# AIM OF THE TASK
Give the lines of the listing below from the line with "The height and width of the screenshot is (411, 776)." to the line with "Click the paragraph", both included, as a JSON list of strings with one string per line and blank lines left out.
>> Start TASK INPUT
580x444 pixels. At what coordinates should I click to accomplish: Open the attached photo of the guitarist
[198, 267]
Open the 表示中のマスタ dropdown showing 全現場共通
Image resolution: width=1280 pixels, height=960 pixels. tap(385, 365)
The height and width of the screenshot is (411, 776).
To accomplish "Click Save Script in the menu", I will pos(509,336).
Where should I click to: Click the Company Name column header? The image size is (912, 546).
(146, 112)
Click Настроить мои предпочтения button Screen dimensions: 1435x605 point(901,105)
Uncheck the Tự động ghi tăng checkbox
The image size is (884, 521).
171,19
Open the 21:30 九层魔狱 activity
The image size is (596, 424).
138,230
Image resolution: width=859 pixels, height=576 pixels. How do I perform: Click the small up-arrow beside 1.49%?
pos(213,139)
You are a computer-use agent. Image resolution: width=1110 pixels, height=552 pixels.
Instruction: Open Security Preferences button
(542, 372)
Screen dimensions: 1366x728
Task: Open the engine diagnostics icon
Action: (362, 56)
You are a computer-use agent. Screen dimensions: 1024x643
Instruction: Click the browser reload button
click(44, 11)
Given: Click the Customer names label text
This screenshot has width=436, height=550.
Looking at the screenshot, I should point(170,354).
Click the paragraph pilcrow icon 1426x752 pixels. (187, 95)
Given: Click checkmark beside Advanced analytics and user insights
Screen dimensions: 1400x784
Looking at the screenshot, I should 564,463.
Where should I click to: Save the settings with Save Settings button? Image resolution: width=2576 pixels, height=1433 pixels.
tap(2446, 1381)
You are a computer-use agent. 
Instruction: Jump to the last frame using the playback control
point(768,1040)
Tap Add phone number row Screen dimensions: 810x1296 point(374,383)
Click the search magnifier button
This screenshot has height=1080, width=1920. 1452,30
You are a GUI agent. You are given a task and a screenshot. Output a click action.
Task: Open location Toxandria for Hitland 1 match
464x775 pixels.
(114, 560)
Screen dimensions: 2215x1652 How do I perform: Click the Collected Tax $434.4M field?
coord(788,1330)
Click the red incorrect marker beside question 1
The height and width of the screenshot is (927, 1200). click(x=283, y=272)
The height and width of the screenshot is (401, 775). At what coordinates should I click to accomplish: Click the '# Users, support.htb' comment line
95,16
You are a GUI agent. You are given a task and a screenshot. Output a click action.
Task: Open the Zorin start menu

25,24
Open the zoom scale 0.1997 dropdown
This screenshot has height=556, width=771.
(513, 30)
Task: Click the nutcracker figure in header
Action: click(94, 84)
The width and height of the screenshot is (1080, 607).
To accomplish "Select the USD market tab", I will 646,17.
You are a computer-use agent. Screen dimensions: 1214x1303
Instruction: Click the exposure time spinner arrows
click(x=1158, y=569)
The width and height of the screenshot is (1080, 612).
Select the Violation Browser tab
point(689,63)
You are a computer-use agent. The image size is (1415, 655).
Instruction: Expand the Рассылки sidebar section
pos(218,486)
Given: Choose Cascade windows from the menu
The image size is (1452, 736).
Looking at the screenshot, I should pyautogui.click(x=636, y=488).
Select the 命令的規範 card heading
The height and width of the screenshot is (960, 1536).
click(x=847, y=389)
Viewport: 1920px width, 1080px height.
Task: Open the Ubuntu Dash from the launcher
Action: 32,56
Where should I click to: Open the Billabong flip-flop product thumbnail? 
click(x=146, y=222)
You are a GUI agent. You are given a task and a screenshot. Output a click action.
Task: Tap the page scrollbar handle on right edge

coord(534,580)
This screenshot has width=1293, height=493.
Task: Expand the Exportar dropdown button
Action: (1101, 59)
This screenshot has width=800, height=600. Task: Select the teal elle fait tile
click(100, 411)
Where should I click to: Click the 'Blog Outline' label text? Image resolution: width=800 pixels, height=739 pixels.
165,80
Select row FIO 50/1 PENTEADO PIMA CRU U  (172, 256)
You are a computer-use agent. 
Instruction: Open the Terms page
>> End TASK INPUT
# EXERCISE OUTPUT
[
  "The height and width of the screenshot is (411, 776).",
  "To accomplish \"Click Save Script in the menu\", I will pos(509,336).",
  "Where should I click to: Click the Company Name column header? The image size is (912, 546).",
  "(146, 112)",
  "Click Настроить мои предпочтения button Screen dimensions: 1435x605 point(901,105)",
  "Uncheck the Tự động ghi tăng checkbox",
  "The image size is (884, 521).",
  "171,19",
  "Open the 21:30 九层魔狱 activity",
  "The image size is (596, 424).",
  "138,230",
  "Image resolution: width=859 pixels, height=576 pixels. How do I perform: Click the small up-arrow beside 1.49%?",
  "pos(213,139)",
  "You are a computer-use agent. Image resolution: width=1110 pixels, height=552 pixels.",
  "Instruction: Open Security Preferences button",
  "(542, 372)",
  "Screen dimensions: 1366x728",
  "Task: Open the engine diagnostics icon",
  "Action: (362, 56)",
  "You are a computer-use agent. Screen dimensions: 1024x643",
  "Instruction: Click the browser reload button",
  "click(44, 11)",
  "Given: Click the Customer names label text",
  "This screenshot has width=436, height=550.",
  "Looking at the screenshot, I should point(170,354).",
  "Click the paragraph pilcrow icon 1426x752 pixels. (187, 95)"
]